Terni, scontro al posto di blocco. Motociclista ucciso, due carabinieri feriti

Pubblicato il 25 luglio 2010 17:11 | Ultimo aggiornamento: 25 luglio 2010 19:22

Un uomo morto e due carabinieri feriti in modo grave:  è il bilancio di una violenta colluttazione scoppiata per motivi ancora da chiarire nel primo pomeriggio ad un posto di controllo in strada Caproni, zona nord di Terni, nei pressi della superstrada.

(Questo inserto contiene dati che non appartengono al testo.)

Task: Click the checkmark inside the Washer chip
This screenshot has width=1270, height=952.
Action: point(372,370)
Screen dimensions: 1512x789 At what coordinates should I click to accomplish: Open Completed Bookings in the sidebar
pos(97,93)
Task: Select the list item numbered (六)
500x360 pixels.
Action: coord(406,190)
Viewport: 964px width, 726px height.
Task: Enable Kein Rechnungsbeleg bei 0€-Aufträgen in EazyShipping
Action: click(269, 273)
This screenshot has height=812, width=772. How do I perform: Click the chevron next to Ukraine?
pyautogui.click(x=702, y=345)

La vittima si chiamava Livio Tassini ed aveva 34 anni. Era già noto all’autorità giudiziaria. Una prima ricognizione del cadavere è stata compiuta sul luogo dell’accaduto dal medico legale. Tassini sarebbe stato raggiunto da tre colpi di pistola. Il motorino che guidava quando lo hanno fermato i militari (un 50 centimetri cubici, marca Atala Califfone) sarebbe senza targa.

I due carabinieri, ora nell’ospedale ternano, avrebbero riportato ferite da arma da taglio: il più grave dei due è ora sottoposto ad intervento chirurgico.

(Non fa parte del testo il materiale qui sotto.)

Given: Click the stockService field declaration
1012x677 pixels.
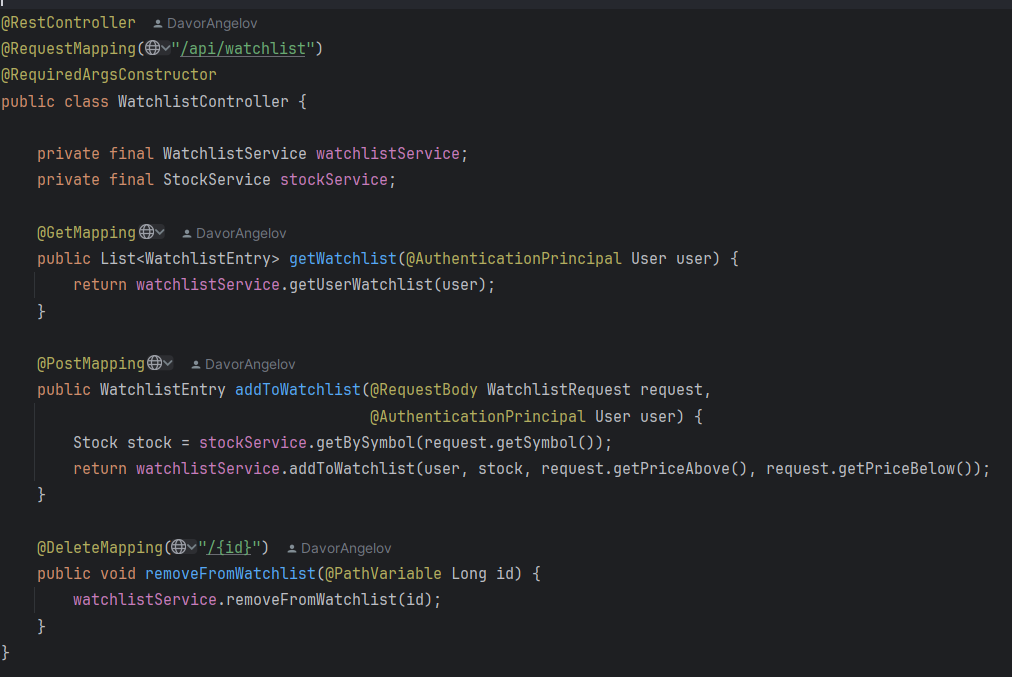Looking at the screenshot, I should pos(334,180).
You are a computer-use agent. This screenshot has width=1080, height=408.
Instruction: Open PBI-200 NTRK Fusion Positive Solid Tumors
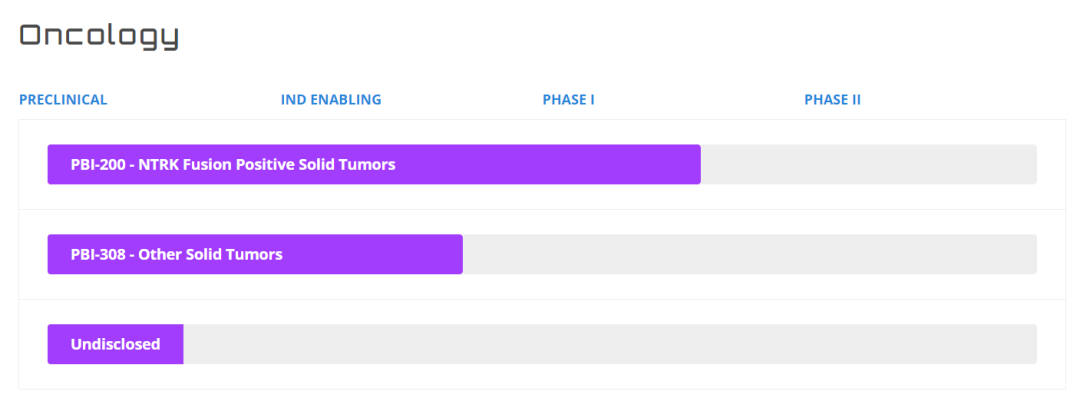pos(374,165)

Sarebbe stata la reazione alle coltellate che stava sferrando loro l’uomo che avevano appena fermato per un controllo, quella che i due carabinieri (o uno dei due, ancora non è stato accertato) hanno attuato sparando, pare due o tre colpi di pistola, all’indirizzo del trentenne rimasto uccison.

L’uomo, un ternano, quando i due militari gli hanno intimato l’alt, stava guidando un motorino: ora gli inquirenti stanno verificando se il ciclomotore fosse stato rubato. Ai primi fendenti dell’uomo, i carabinieri avrebbero reagito con il manganello in loro dotazione, ma senza riuscire a fermare i colpi di coltello, che avrebbero raggiunto un militare all’addome e al torace e l’altro alle gambe e alle braccia.

Ora gli inquirenti stanno cercando in mezzo alle sterpaglie, (la zona dov’è avvenuto l’episodio è praticamente in aperta campagna) sia il coltello utilizzato dall’uomo, sia i bossoli dei proiettili sparati.

Nel frattempo si è appreso che ci sarebbero tre o quattro testimoni di quanto accaduto: persone che, mentre pranzavano in una vicina baracca, avrebbero sentito urla e poi alcuni spari. In queste ore la loro testimonianza viene raccolta nella sede del comando provinciale dei carabinieri di Terni.